The test involved digitizing the operations, documentation, and finance. The system used a blockchain to track container information, task completion, and shipping documentation. Those documents included bills of lading, certificates of origin and other customs documents.

Chris Scougall from CBA commented “Our blockchain-enabled global trade platform experiment brought to life the idea of a modern global supply chain that is agile, efficient and transparent. We believe that blockchain can help our partners reduce the burden of administration on their businesses and enable them to deliver best-in-class services to their customers.”

The product originated at Olam Orchards. Emma Roberts Supply Chain Manager at the company said: “Trade inefficiency can be extremely detrimental to our business. It is vital that as an industry, we look at emerging technology for ways to enhance the supply chain to develop a more transparent and efficient platform. This project has shown that through collaboration from all parts of the supply chain that this can be achieved.”

This wasn’t CBA’s first blockchain foray.
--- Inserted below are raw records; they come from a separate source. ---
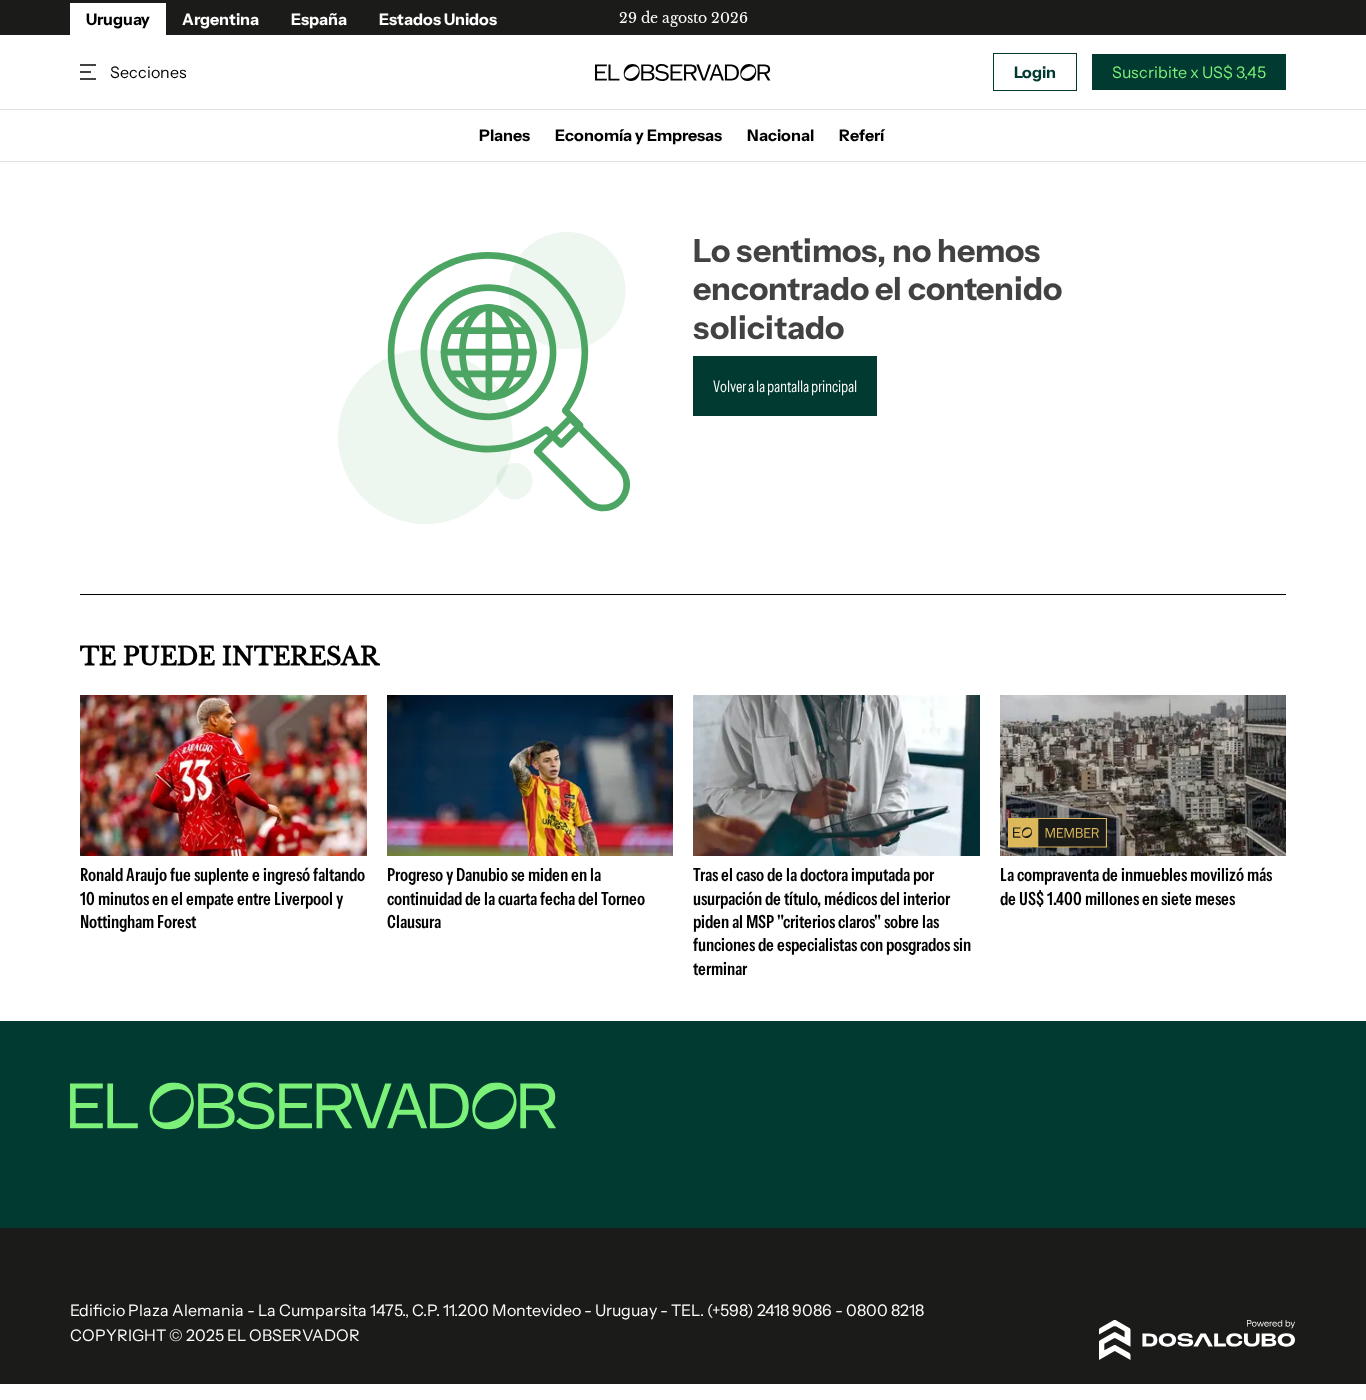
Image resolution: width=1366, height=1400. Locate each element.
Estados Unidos (438, 19)
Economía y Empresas (638, 135)
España (319, 19)
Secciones (90, 72)
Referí (861, 135)
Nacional (780, 135)
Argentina (220, 19)
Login (1035, 72)
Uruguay (118, 19)
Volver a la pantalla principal (785, 386)
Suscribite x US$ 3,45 (1189, 72)
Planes (504, 135)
Back in 2016, they completed a trade finance trial with Wells Fargo mirroring a Letter of Credit transaction. Today’s statement said: “This latest project built upon that work, examining how CBA could help its partners optimise working capital and asset utilisation, explore trade finance concepts and potential for in-app payment and invoicing.”

The bank used a private blockchain network using the Ethereum protocol. The bank noted that for a live commercial system there would be more restrictive access rights to protect sensitive business information.

Several logistics organizations took part in the trial including the Port of Melbourne and container company OOCL. The Port of Brisbane is also involved in a blockchain trial.